This collection consists of letters and writings to and from William Smith, as well as collected printed materials largely related to Smith's work opposing the slave trade and the abolition of slavery in British colonies in the early 1800s. Outstanding are the 24 letters of William Wilberforce (1759-1833); these discuss such topics as: religion, sickness in the family, his sickness which forced him to leave the House of Commons, his family and his desire for more private life with them, his relatives, political disappointments, trips and engagements, publishers, criminals in Great Britain and their punishment, resolutions and plans for the abolition of slavery, the antl-slavery society, the Jamaica Law, Spanish slave trade, Spanish abolition, William Pitt, Lord Grenville and his estate Dropmore, Dr. Channing, Robert Hall, and Thomas Buxton.

A number of the letters from Smith's many correspondents stand out. There are a number of letters around 1790 from various societies and committees discussing the abolition of slavery and approving Smith's actions; some of them also mention Wilberforce. A letter from J. Yule in Edinburgh of August 13, 1792, tells of the poor Scottish peasants who are being driven from their lands to make room for sheep which are more profitable. Three letters from James Muir between 1793 and 1797 discuss the case of his son who has been banished for fourteen years for Joining the Society for Parliamentary Reform. A letter from John Longley on January 31, 1796, tells of a book which he has just published on parliamentary reform and discusses various aspects of the English government from the viewpoint of a reformer. Thomas Coke on March 16, 1809, writes of the different slavery laws in Jamaica. A lengthy 1813 letter from Andrew Wedderburn, a Jamaica plantation owner, discusses the condition of the enslaved people after a storm, their food supplies, sickness and death, his attitude toward their care, the various uses of the land, the crops raised, the market for produce, the purchase and hiring of slaves. A number of letters from Bermuda, Nevis, St. Vincent, Barbados, and Berbice contain similar discussions. An unusually good letter comes from a planter in St. Vincent, April 4, 1816. Some of these planters' letters give in rather emphatic terms the case of the planters against the abolition of slavery. There is copy of a sermon preached at Port Royal, Jamaica, June 7, 1822, on the anniversary of the great earthquake (1692) which contains a very frank and oven criticism of the moral life of Port Royal.
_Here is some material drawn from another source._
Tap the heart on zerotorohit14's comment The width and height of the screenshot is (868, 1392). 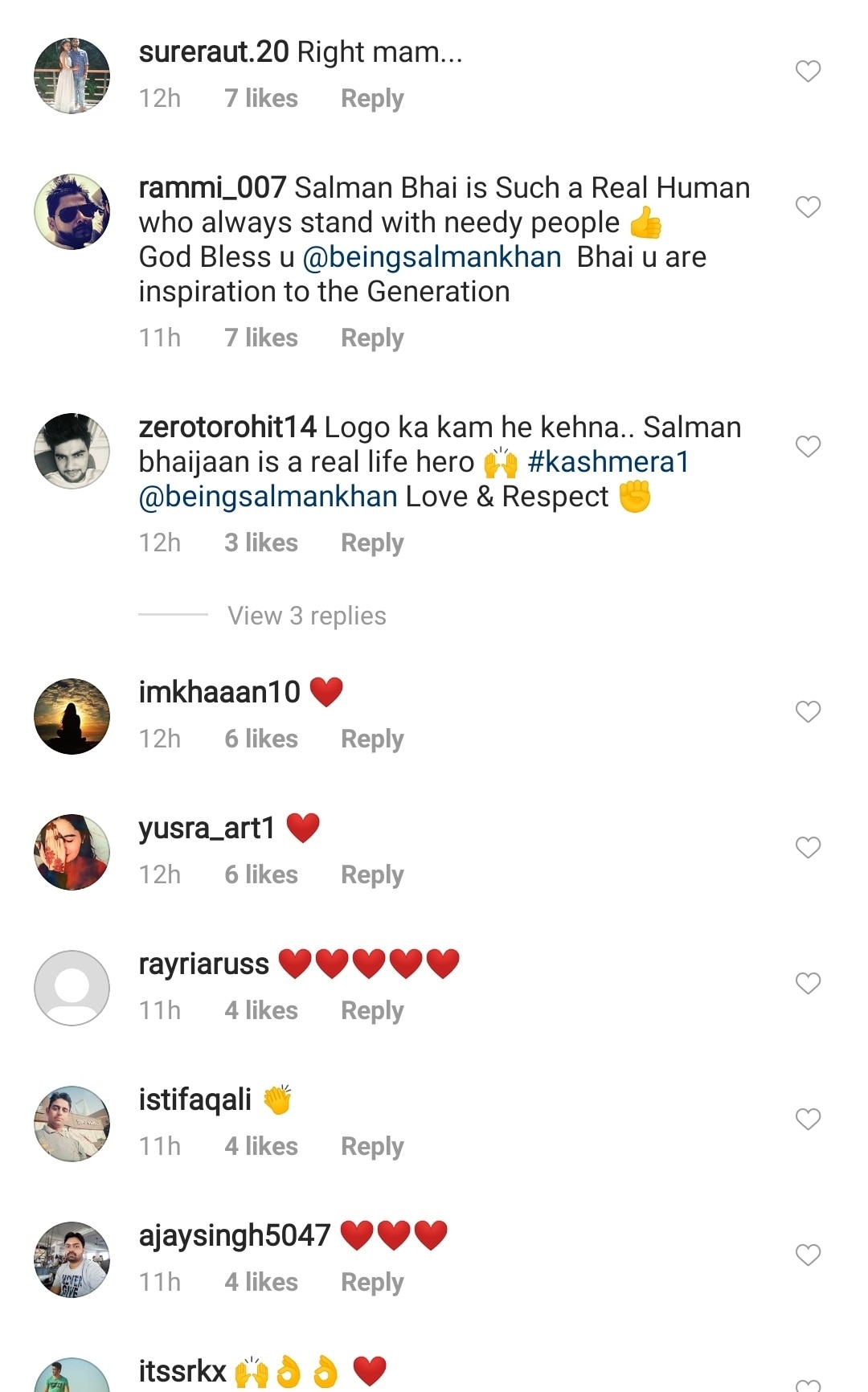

One significant in the collection is a letter in very tiny handwriting from John Horseman, July 15, 1817, which includes the text of Robert Southey's poem entitled "To the Exiled Patriots." The only known publication of the poem is in Samuel Taylor Coleridge's Essays on His Own Times, (1850) I, 19-20. Horseman's edition of the poem contains sixteen stanzas as compared to Coleridge's ten. In addition eight of the lines are different in the two editions.
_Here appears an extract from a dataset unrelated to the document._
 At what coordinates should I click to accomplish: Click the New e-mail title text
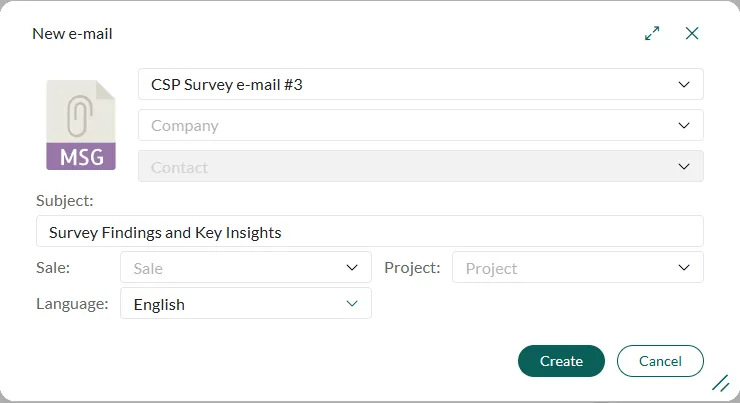[x=72, y=34]
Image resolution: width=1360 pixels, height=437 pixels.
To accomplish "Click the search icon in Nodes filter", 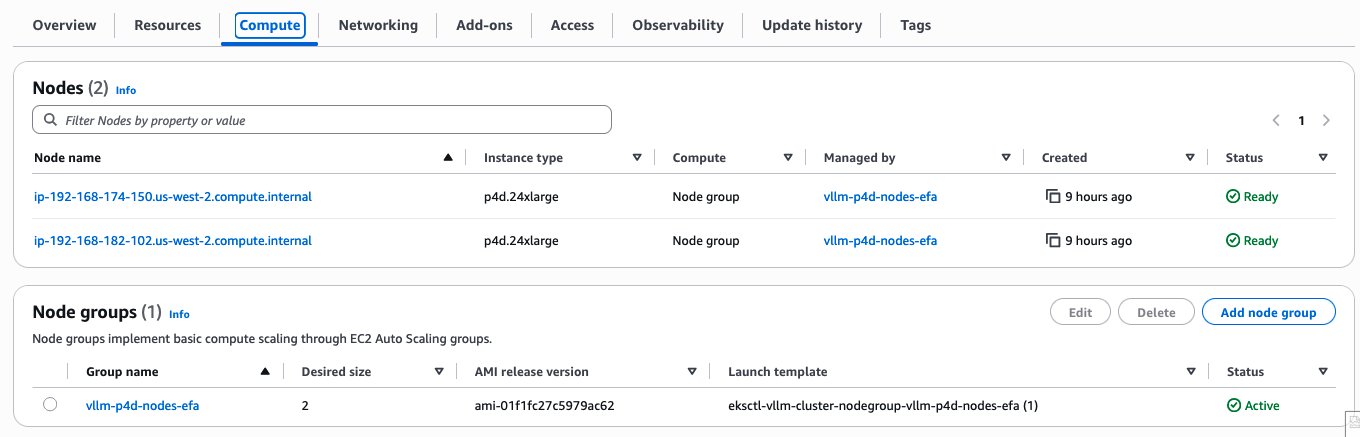I will click(x=50, y=120).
Several letters from Thomas Clarkson between 1825 and 1827 discuss the methods to be used in the drive for complete abolition of slavery. A letter from T. Gisborne in 1829 accuses Smith of being a Papist. A lengthy petition in 1829 signed by 95 principal native inhabitants of Bombay, India, protests to the House of Commons against certain grievances and asks redress. A letter of Gilbert Shelton in Bermuda in 1832 comments with keen insight on the recent Reform Act, on Irish independence, and on the types of Christian missionaries in the West Indies; later letters from him give considerable details regarding the purchase of a life insurance Policy in England. Different letters in 1833 tell of the methods and problems involved in the abolition of slavery. A letter from James Stephen announces Wilberforce's death, July 29, 1833; also a letter from Wilberforce's son, Robert, tells of the death. There is a copy of a petition to Rev. H. W. Wilberforce signed by 127 members of both houses of Parliament requesting that William Wilberforce be buried in Westminster Abbey and that they be granted permission to attend the funeral. Several letters between the Clarksons and William Smith shortly offer Wilberforce's death concern Robert Wilberforce's proposed life of his father and his ideas of attacking some of Thomas Clarkson's claims for himself in the abolition movement.
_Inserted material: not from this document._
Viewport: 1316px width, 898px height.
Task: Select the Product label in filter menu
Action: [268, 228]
The correspondents in this collection include: M. Babington, J. Barham, Richard Bickell, Henry Bright, Richard Brodbelt, Priscilla Buxton, Thomas Powell Buxton, Catherine Clarkson, Thomas Coke, Benjamin Cooper, John Frederick Garling, T. Gisborne, Andrew Grant, Robert Grosvenor, George Hibbert, John Horseman, Robert Harry Inglis, John Longley, Men Leith, Zachary Macaulay, A. Mavrocordato, James Muir, J. Plymley, D. Power, William Rathbone, Gilbert Salton, Philip Sansom, John Scott, B. Shank, Granville Sharp, E. Sharpe, James Stephen, W. Villers, Andrew Wedderborn, James Weeker, Barbara Ann Wilberforce, Robert I. Wilberforce, William Wilberforce, John Wright, and J. Yule.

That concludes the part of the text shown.